#### Exercise details:
Determine the count of lines in the data below that include the word "computer", and give nothing besides it.

#### Stored records:

———

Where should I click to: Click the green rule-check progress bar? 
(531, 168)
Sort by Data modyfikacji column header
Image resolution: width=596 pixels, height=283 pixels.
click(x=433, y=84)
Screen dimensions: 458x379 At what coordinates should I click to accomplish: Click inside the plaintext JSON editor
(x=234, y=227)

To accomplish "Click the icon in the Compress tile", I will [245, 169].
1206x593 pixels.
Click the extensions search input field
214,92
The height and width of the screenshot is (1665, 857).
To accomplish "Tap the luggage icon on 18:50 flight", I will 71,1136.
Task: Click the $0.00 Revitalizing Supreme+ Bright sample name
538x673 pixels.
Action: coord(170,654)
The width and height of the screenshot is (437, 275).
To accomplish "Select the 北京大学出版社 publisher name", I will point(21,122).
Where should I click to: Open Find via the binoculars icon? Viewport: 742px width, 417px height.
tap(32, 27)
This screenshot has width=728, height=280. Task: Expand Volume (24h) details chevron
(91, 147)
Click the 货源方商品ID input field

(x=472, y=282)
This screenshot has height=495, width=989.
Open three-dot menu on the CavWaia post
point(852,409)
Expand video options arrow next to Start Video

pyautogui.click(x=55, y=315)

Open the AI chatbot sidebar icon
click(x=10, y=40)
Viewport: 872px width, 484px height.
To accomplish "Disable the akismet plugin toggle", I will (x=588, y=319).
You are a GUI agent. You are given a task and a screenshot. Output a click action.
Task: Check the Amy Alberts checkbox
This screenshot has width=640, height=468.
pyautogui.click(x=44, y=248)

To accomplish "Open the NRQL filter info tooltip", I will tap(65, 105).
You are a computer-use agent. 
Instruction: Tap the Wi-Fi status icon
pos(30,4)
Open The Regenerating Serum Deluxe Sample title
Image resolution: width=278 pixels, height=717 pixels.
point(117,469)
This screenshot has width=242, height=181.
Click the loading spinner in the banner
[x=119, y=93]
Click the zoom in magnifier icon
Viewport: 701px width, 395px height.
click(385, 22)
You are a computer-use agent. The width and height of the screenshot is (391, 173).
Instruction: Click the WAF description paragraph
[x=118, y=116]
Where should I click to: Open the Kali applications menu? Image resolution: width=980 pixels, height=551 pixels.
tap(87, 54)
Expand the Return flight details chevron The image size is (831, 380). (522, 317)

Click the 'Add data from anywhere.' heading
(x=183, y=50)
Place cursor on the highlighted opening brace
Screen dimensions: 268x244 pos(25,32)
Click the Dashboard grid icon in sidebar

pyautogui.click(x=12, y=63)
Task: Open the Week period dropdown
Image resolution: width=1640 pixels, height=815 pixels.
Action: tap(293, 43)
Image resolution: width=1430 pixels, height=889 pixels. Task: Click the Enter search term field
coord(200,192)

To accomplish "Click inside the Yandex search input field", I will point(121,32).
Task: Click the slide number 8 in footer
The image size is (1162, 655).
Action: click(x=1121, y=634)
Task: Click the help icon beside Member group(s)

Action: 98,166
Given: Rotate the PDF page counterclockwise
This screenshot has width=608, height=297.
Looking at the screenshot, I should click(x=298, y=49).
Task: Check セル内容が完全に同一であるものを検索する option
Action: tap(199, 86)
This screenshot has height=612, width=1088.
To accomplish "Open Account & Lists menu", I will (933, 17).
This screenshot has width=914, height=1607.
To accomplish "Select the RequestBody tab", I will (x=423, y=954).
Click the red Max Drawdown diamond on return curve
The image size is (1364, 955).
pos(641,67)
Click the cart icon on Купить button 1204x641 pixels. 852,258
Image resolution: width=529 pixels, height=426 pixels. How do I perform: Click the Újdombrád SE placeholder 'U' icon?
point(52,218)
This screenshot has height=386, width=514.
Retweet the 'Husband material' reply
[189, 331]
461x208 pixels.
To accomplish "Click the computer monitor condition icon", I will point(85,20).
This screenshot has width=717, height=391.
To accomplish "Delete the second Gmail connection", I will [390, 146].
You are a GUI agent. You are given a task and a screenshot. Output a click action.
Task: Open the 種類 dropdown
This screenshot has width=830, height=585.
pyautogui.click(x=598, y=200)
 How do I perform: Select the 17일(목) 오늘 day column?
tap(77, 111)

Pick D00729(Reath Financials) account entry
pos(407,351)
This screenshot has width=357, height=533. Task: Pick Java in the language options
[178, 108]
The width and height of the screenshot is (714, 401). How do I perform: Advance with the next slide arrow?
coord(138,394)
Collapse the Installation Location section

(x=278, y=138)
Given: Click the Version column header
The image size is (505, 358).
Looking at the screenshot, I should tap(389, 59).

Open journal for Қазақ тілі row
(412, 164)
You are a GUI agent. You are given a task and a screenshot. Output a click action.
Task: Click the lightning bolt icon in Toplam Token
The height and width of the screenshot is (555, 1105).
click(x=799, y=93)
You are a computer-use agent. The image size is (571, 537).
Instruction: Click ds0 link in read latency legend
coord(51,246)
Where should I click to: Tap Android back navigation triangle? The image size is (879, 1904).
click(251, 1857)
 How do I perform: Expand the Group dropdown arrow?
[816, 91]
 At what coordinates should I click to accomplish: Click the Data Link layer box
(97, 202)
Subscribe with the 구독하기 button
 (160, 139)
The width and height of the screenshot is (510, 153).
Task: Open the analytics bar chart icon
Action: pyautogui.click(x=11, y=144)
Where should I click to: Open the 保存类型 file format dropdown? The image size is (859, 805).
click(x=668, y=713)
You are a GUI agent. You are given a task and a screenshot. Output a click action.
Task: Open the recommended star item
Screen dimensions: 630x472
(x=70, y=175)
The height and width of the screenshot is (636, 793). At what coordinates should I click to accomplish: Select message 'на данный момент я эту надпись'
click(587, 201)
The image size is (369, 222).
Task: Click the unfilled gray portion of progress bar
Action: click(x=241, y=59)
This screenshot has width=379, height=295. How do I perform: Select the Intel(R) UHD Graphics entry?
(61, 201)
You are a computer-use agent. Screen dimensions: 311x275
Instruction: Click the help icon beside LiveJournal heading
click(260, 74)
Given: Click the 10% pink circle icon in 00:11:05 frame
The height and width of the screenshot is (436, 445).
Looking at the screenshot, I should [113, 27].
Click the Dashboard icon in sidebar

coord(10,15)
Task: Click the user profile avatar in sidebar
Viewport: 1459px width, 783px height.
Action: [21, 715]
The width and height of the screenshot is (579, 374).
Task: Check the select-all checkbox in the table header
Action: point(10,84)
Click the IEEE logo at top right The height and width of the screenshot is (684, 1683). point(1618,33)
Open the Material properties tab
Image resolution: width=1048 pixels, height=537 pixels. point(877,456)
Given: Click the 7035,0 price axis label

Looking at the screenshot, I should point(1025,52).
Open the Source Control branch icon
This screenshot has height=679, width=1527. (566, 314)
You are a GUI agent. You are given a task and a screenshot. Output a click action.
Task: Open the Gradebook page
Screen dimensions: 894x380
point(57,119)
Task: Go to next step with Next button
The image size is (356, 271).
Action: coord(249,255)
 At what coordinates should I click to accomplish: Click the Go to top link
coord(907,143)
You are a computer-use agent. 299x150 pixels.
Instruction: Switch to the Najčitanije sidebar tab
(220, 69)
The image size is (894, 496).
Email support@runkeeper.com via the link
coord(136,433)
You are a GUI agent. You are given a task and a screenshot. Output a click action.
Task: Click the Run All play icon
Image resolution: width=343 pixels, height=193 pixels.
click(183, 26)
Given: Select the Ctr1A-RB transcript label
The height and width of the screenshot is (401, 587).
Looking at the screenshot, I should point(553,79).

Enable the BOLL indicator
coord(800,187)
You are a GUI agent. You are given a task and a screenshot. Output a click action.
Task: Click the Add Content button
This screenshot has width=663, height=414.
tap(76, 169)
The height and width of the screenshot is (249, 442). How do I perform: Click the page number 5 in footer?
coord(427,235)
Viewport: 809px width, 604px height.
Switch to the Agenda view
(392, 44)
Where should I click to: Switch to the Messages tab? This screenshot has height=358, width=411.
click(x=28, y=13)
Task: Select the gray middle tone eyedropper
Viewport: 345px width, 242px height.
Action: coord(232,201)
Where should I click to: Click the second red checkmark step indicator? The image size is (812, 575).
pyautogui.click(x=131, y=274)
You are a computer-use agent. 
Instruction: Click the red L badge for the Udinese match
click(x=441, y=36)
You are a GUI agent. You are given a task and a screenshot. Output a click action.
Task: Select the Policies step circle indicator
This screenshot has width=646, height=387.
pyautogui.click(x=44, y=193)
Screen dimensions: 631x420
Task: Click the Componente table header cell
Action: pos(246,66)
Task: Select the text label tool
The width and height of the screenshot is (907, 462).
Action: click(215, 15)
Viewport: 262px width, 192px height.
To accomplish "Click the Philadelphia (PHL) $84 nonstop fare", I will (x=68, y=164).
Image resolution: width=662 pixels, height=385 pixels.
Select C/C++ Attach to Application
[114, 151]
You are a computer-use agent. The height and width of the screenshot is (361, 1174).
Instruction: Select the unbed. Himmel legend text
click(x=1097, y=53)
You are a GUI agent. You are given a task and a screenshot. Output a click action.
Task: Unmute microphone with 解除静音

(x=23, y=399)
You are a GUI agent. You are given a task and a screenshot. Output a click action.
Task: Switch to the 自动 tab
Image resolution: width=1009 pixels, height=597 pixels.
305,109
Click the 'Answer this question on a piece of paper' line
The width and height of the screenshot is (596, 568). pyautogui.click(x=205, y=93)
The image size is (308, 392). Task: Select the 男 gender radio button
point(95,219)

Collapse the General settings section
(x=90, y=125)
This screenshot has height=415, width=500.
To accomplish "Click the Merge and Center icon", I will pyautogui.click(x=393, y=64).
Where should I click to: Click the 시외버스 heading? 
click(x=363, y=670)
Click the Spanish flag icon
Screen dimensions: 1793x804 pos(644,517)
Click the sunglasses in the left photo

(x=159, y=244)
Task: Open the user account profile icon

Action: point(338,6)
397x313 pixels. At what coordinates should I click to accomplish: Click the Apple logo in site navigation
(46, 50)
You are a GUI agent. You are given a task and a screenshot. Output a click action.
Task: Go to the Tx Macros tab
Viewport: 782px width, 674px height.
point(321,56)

———

#### Exercise result:
8